Why stop at giving kids breakfast, when there are bigger issues - like getting them through the school gate

It's time to give Prime Minister John Key a (small) slap on the back for acknowledging the obvious - that too many children come to school hungry - and being part of the solution through the food in schools scheme announced this week.

His more conservative supporters aren't happy, and no one should be too overjoyed about it. At best, we are minimally topping up the nutrient deficiencies of children whose parents are impoverished and don't have the wherewithal or the time to make better food choices.

At worst, we are papering over severe problems in households that already receive taxpayer funding to ensure their children are fed, clothed and sheltered (not to mention all the cash funnelled into social services to attend to these dysfunctional families).

It would be nice if our leaders could openly admit that while some people are desperately poor, others just don't do the right thing by their children.


But to say that out loud invites being shot down as a heartless rich prick. Instead, politicians must blame no one for the sad reality of malnourished children - which is all one needs to know to be assured that in 10, 20 years, there will still be hungry children tramping through the nation's schools.

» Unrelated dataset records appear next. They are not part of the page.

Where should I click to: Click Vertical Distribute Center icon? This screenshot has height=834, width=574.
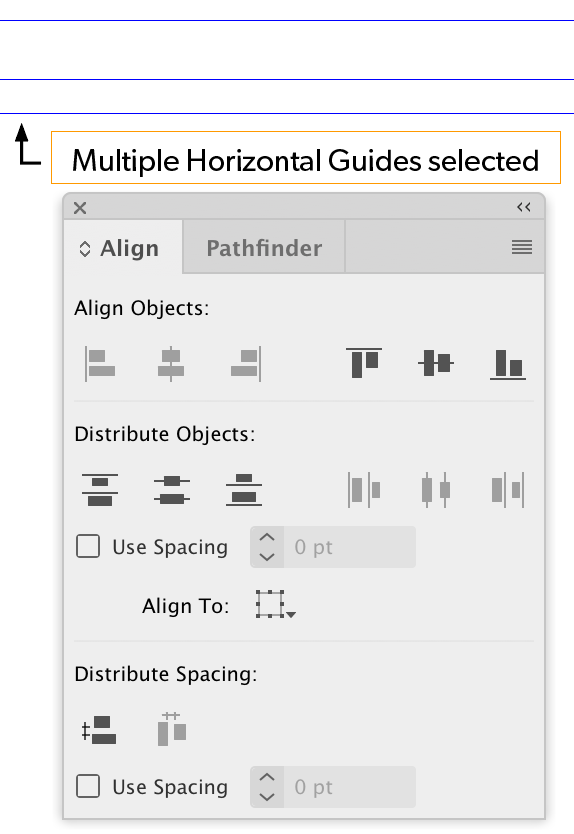coord(172,490)
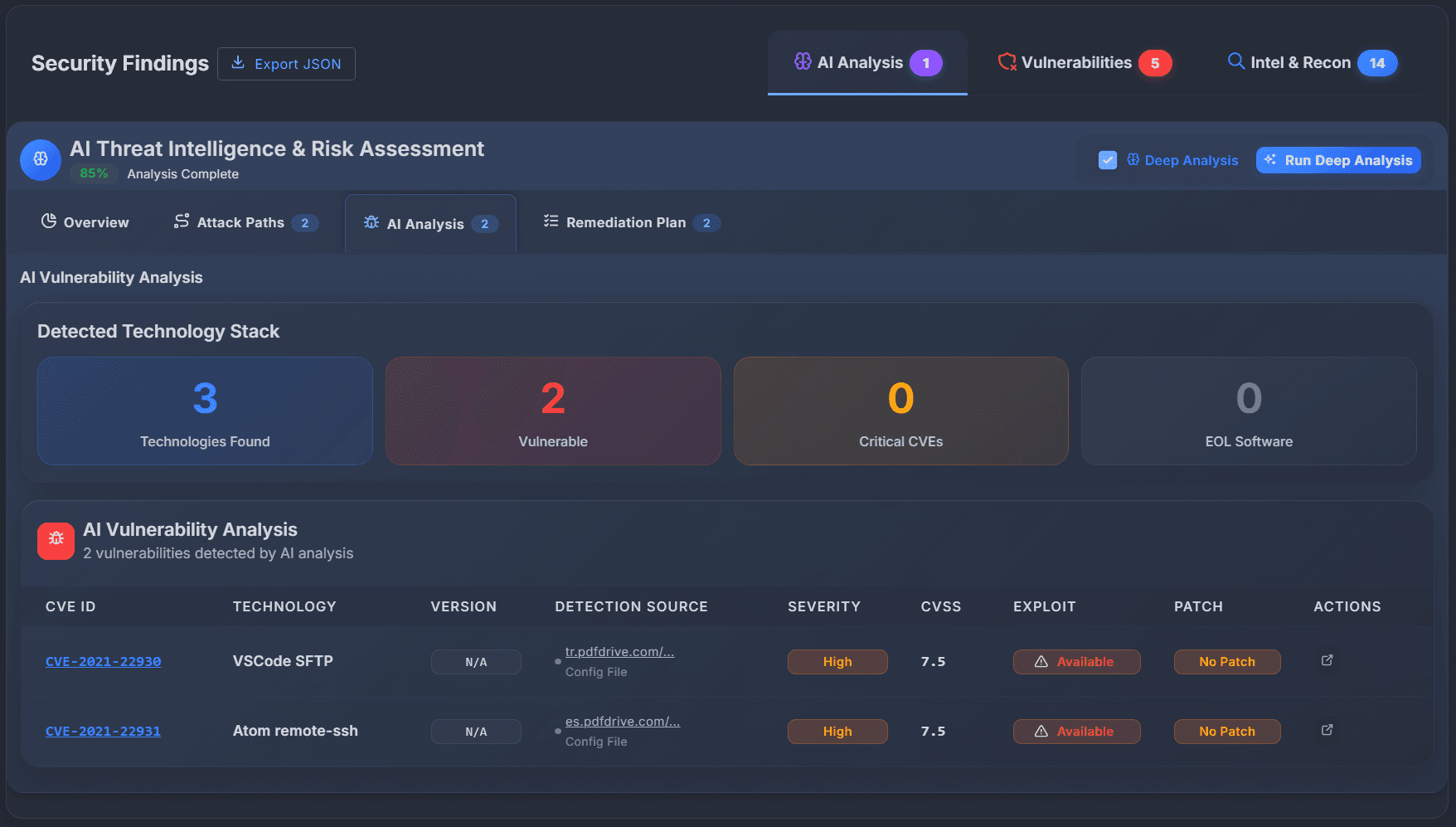Open the CVE-2021-22930 link
The image size is (1456, 827).
click(103, 661)
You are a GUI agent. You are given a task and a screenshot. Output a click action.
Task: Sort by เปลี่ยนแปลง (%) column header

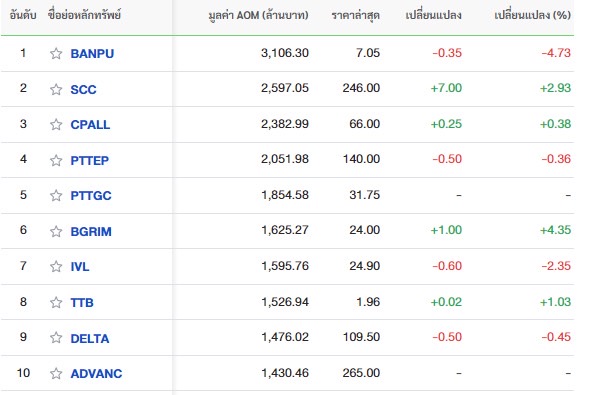tap(532, 15)
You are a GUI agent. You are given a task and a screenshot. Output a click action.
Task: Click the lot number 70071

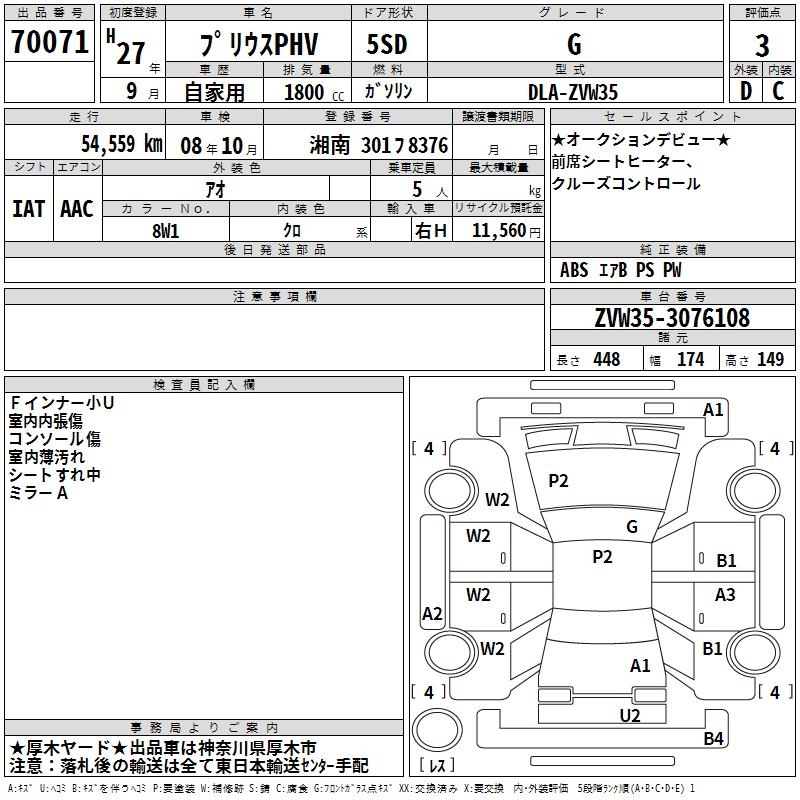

Would that all the nation's children were, in fact, tramping through schools. But what we know from Paula Bennett's 2011 Green Paper for Vulnerable Children is that some 30,000 or so children throughout the country are truant from school each day.

So thousands of kids won't get the free grub on offer because they won't be there.

So, as a country, how serious are we about ensuring all our children get the chance to take part in the generally excellent state education provided?

Because we've already said we're serious enough to provide said education, subsidised (to a greater or lesser degree) for 13 years. We'd now like to ensure that kids get at least one proper meal a day so they can concentrate at school.

Are we prepared to pay for still more initiatives to ensure they get through the school gates? (More, that is, than just paying the justice system to prosecute the parents of chronic truants?) There are plans overseas that do just that. A highly successful anti-poverty programme in Mexico, called Oportunidades, seeks to pay parents for making the right choices for their children, including getting them to school and taking them for health check-ups and vaccinations.

The programme has also been introduced in 25 countries where poverty stunts educational opportunity and has proven a worthwhile investment.

The Mayor of New York, billionaire Michael Bloomberg, also tried this idea using his own and other private funds. His three-year pilot programme, Opportunity NYC, also used cash incentives to ensure families sent their kids to school, but middling results meant it did not become part of public policy.

In other parts of the US, cash incentives for school attendance have really worked: KIPP (Knowledge is Power Program) rewards children themselves for things such as good results, attendance, and a positive attitude. These programmes turn children on to school with only token payments - a worthwhile fillip to educational investment.

Conservatives might say such plans are the welfare state gone mad; liberals may find them condescending. But like food in schools, they acknowledge that some households operate less than optimally, for whatever reason, and seek to alter the outcome. Viewed in this light, is paying our truants to attend school each day really so crazy?